Export LSTM to ONNX with sequence length and dynamic batch size

I use LSTM to modeling text with the following code, the shape of inputs is [batch_size, max_seq_len, embedding_size], the shape of input_lens is [batch_size]. rnn is simply a bidirectional LSTM defined as follows:

self.rnn = nn.LSTM(self.input_dim, self.hidden_size, self.num_layers, bidirectional=self.bidirectional, dropout=self.dropout, batch_first=True)

       `padded_seq_len = inputs.shape[1]

       # Sort by length (keep idx)
        _, idx_sort = torch.sort(input_lens, dim=0, descending=True)
        _, idx_unsort = torch.sort(idx_sort, dim=0)
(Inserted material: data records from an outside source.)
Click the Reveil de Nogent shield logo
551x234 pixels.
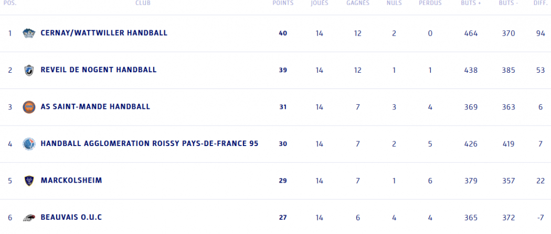pos(29,70)
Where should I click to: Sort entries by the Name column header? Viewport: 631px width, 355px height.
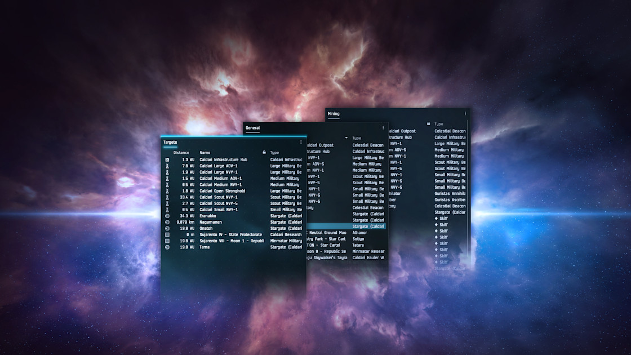[x=205, y=153]
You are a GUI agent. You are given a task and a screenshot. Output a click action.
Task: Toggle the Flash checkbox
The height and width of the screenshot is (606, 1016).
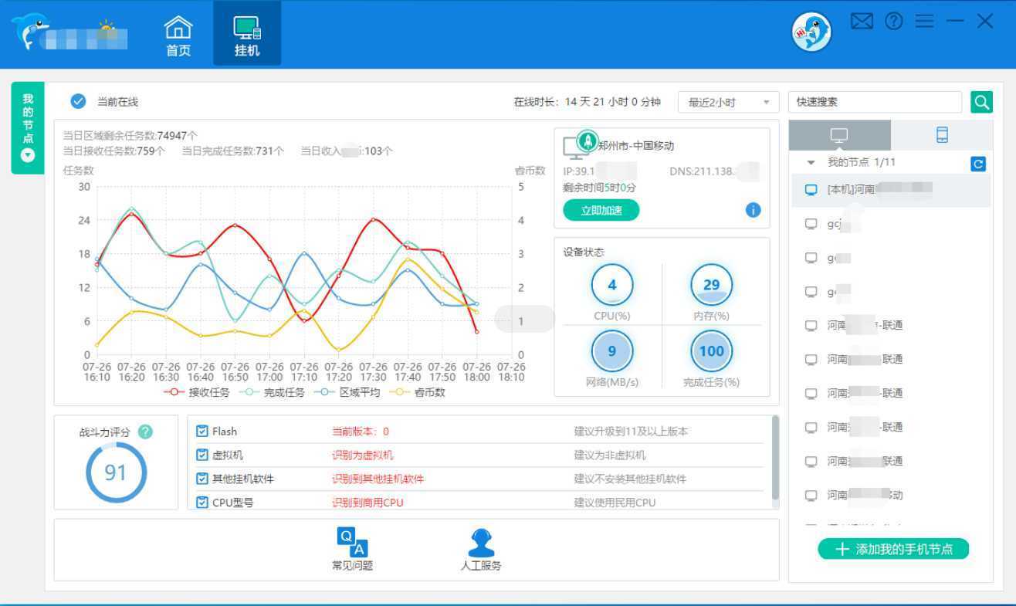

        inputs = inputs.index_select(0, idx_sort)
        input_lens = list(input_lens[idx_sort])

        # Handling padding in Recurrent Networks
        inputs_packed = nn.utils.rnn.pack_padded_sequence(inputs, input_lens, batch_first=True)
        if str(self.cell).lower() == 'lstm':
            outputs, (hn, cn) = self.rnn(inputs_packed)
        elif str(self.cell).lower() == 'gru':
            outputs, hn = self.rnn(inputs_packed)

        outputs = nn.utils.rnn.pad_packed_sequence(outputs, batch_first=True, total_length=padded_seq_len)[0]

        # Un-sort by length
        outputs = outputs.index_select(0, idx_unsort)
        hn = hn.index_select(1, idx_unsort)`

However, when I try to export this model to ONNX with dynamic batch_size, I cannot get the parity result with the original pytorch checkpoint. Anyone has such experience?